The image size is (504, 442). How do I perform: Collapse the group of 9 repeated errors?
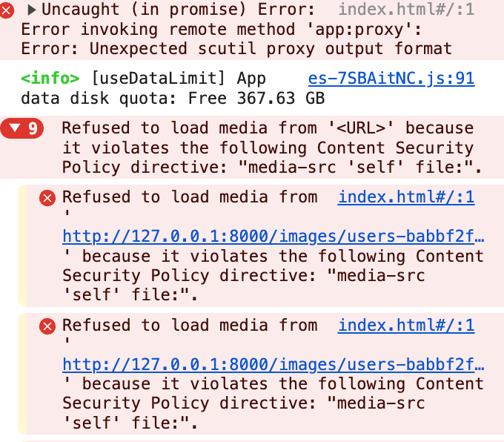point(16,128)
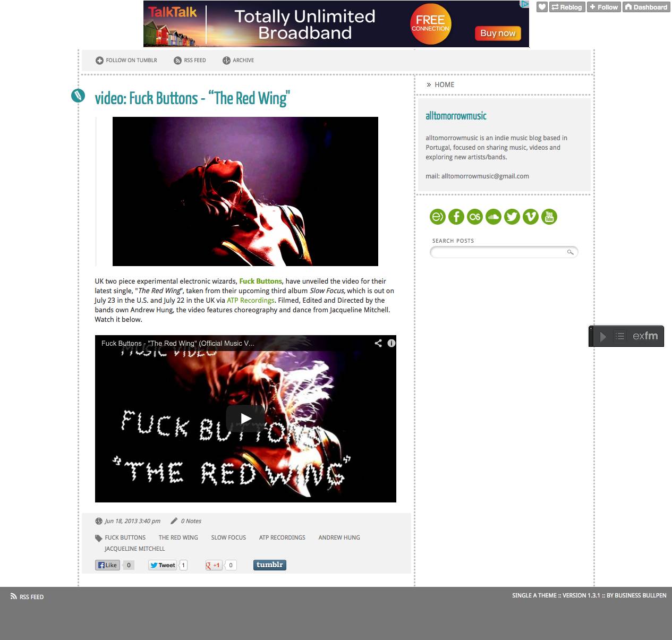Visit the Twitter profile icon
The width and height of the screenshot is (672, 640).
click(x=512, y=217)
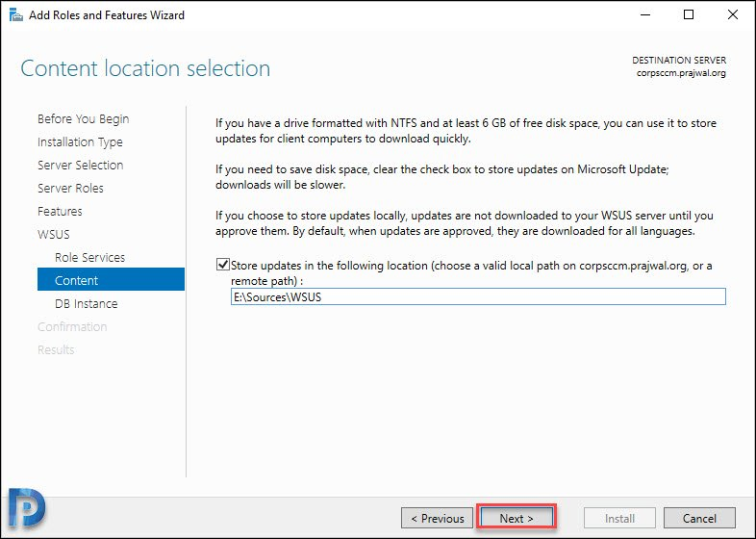
Task: Go back with the Previous button
Action: click(438, 518)
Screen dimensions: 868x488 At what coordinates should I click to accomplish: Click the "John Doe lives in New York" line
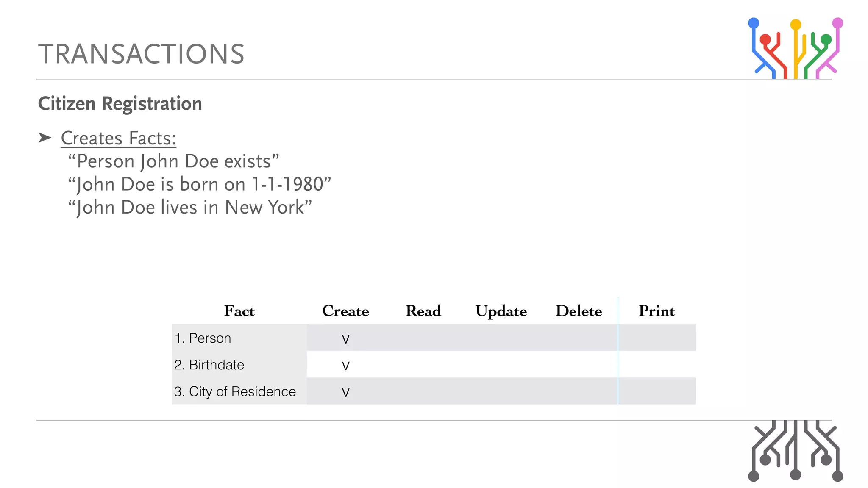click(x=190, y=208)
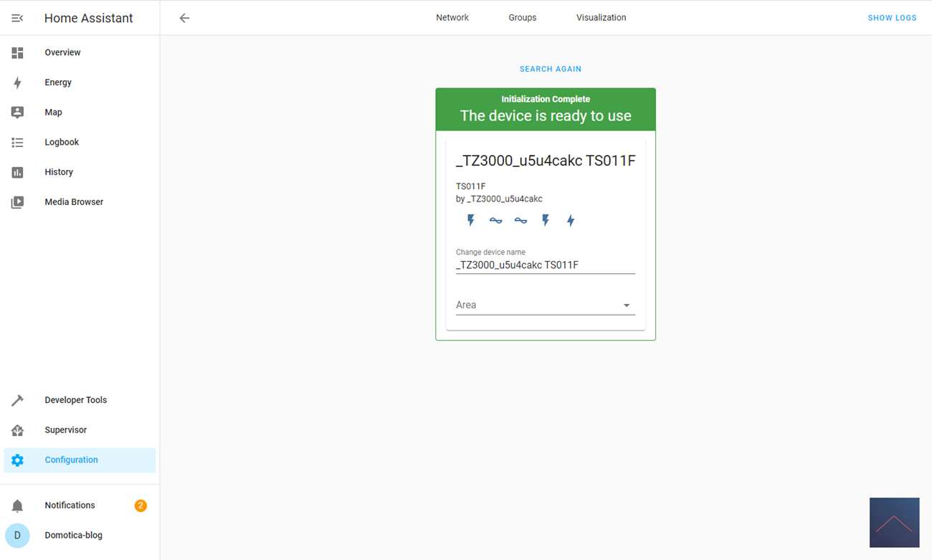
Task: Open the Area dropdown
Action: (x=545, y=305)
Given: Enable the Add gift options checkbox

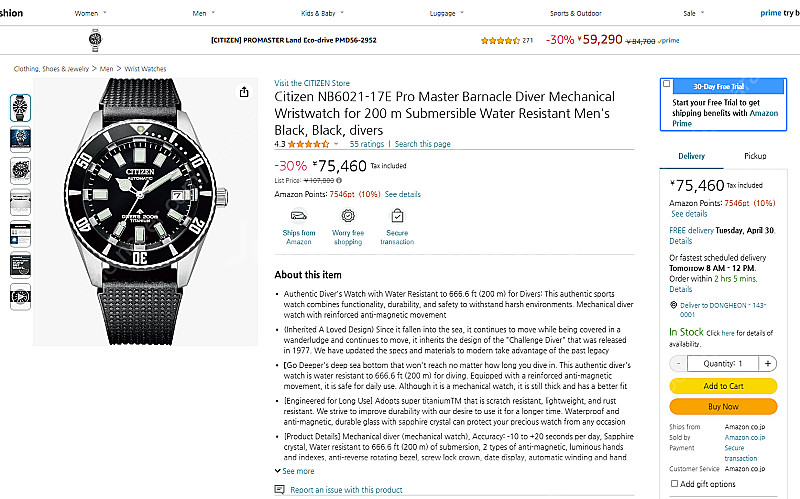Looking at the screenshot, I should click(x=673, y=484).
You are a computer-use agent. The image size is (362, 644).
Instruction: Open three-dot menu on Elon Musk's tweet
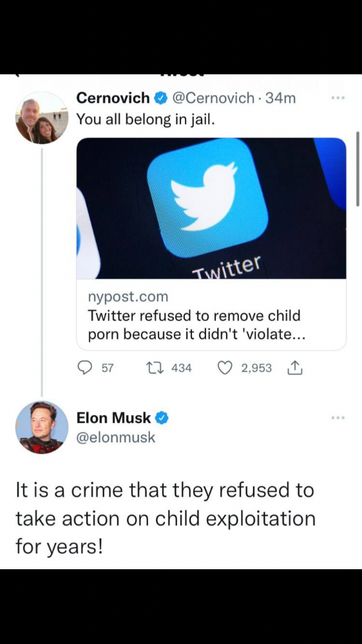(x=339, y=418)
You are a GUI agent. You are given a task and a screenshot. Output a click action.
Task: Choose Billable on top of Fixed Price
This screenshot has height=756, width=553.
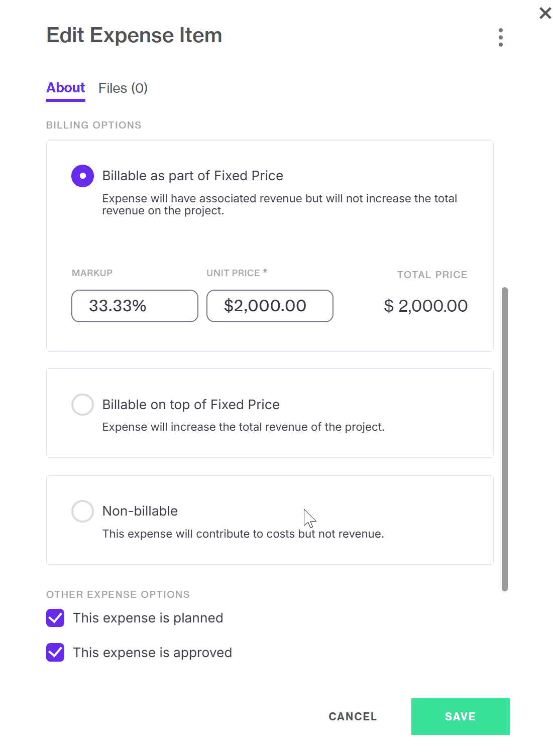[x=82, y=405]
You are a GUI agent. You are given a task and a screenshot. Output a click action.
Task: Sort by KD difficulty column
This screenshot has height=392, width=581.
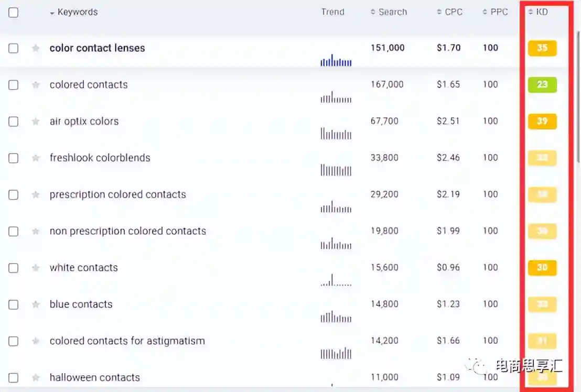[x=541, y=12]
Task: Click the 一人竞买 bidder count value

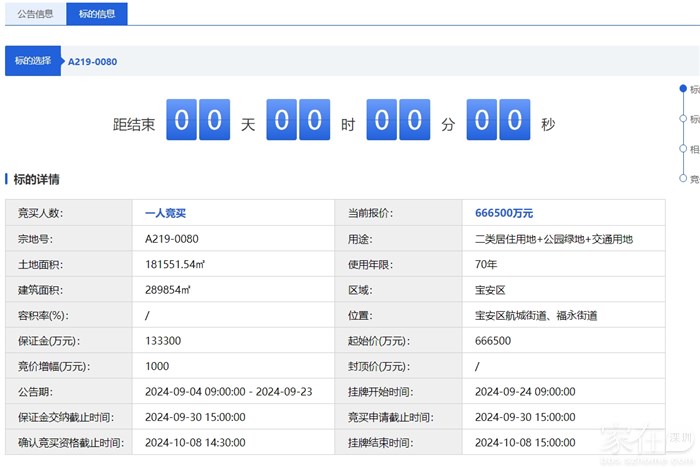Action: 165,213
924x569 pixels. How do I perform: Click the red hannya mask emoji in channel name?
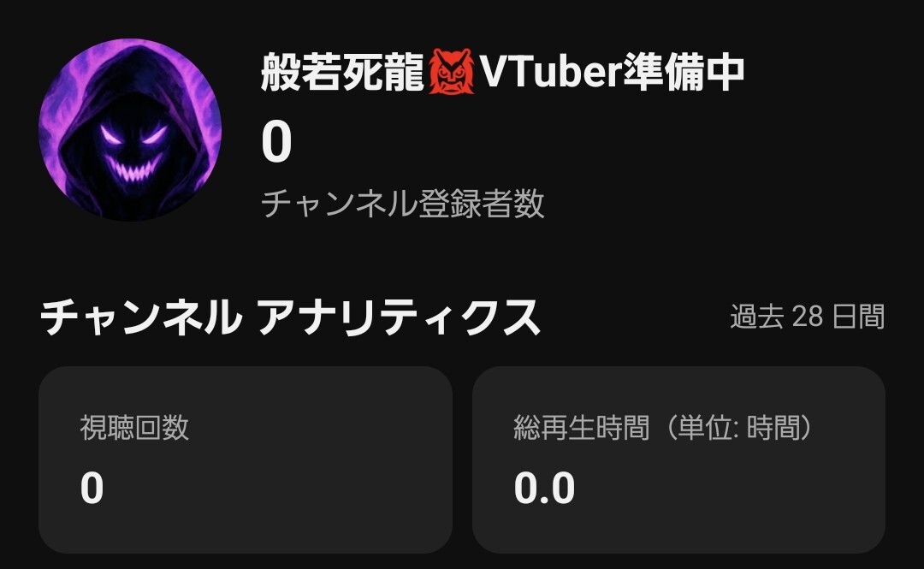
##########
Retyping is limited to the line with "Task: Sort by KD difficulty column" and the lines after it in the material above; give them exactly and leave out the pictures.

Task: Sort by KD difficulty column
This screenshot has height=392, width=581.
[x=541, y=12]
Task: Click the 一人竞买 bidder count value

Action: 165,213
924x569 pixels. How do I perform: Click the red hannya mask emoji in channel name?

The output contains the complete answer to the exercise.